DD-Net: A Dual-Domain Progressive Fusion Network Enhanced by High–Low Frequency Separation for Lung Nodule Segmentation
Precise segmentation of pulmonary nodules is critical for distinguishing benign from malignant lesions and monitoring progression. However, substantial variability in nodule size, morphology, and texture often leads to e
Introduction Precise segmentation of pulmonary nodules plays a vital role in differentiating benign from malignant lesions and in tracking their progression over time. However, the substantial variability of nodules in size, morphology, and texture frequently results in either excessive or insufficient segmentation. This challenge necessitates advanced computational approaches capable of capturing both fine-grained boundary details and broader structural context.
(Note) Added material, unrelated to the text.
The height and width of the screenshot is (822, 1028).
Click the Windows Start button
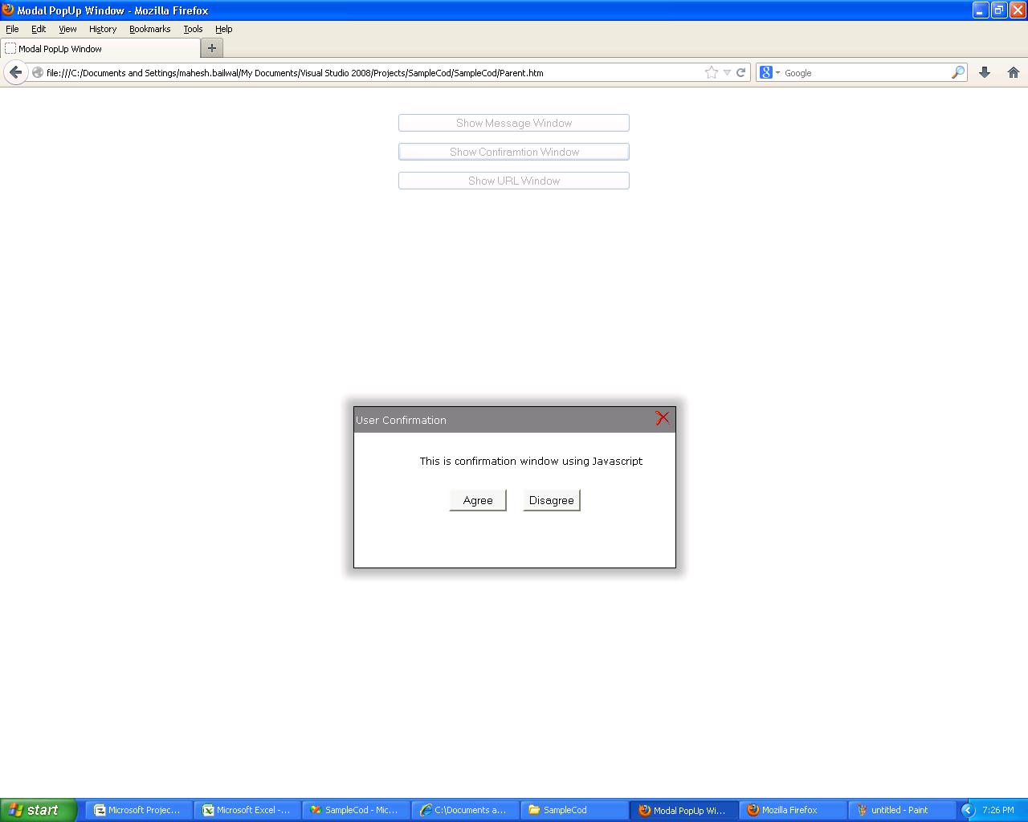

Methods This paper proposes the spatial-frequency dual-domain collaborative segmentation network (DD-Net), which integrates the spatial and frequency domains to enhance the ability to characterize the diverse features of nodules. First, a frequency separation mechanism is introduced during the frequency-domain encoding process to model high- and low-frequency components differentially, balancing the representation of boundary details with overall structural information. Through frequency-domain filtering and learnable weight modulation, it obtains more discriminative frequency representations. Subsequently, an incremental attention fusion process is integrated into the high-level semantic feature interaction stage, enabling gradual alignment and reweighting of spatial and frequency domain features across channels and spatial dimensions. Finally, the traditional feature propagation path is restructured by a frequency self-attention mechanism, which models correlations between different components in the frequency space to help amplify key responses.
Results The effectiveness of the proposed model was evaluated using the publicly available LIDC-IDRI dataset together with a meticulously annotated private dataset. Experimental results indicate that the proposed approach outperforms multiple state-of-the-art methods on both datasets, achieving IoU/Dice scores of 88.02%/92.51% on the public LIDC-IDRI dataset and 65.03%/77.08% on the highly challenging private dataset.
Conclusion The proposed DD-Net employs frequency separation and attention fusion mechanisms for accurate lung nodule segmentation, demonstrating great potential for early lung cancer screening.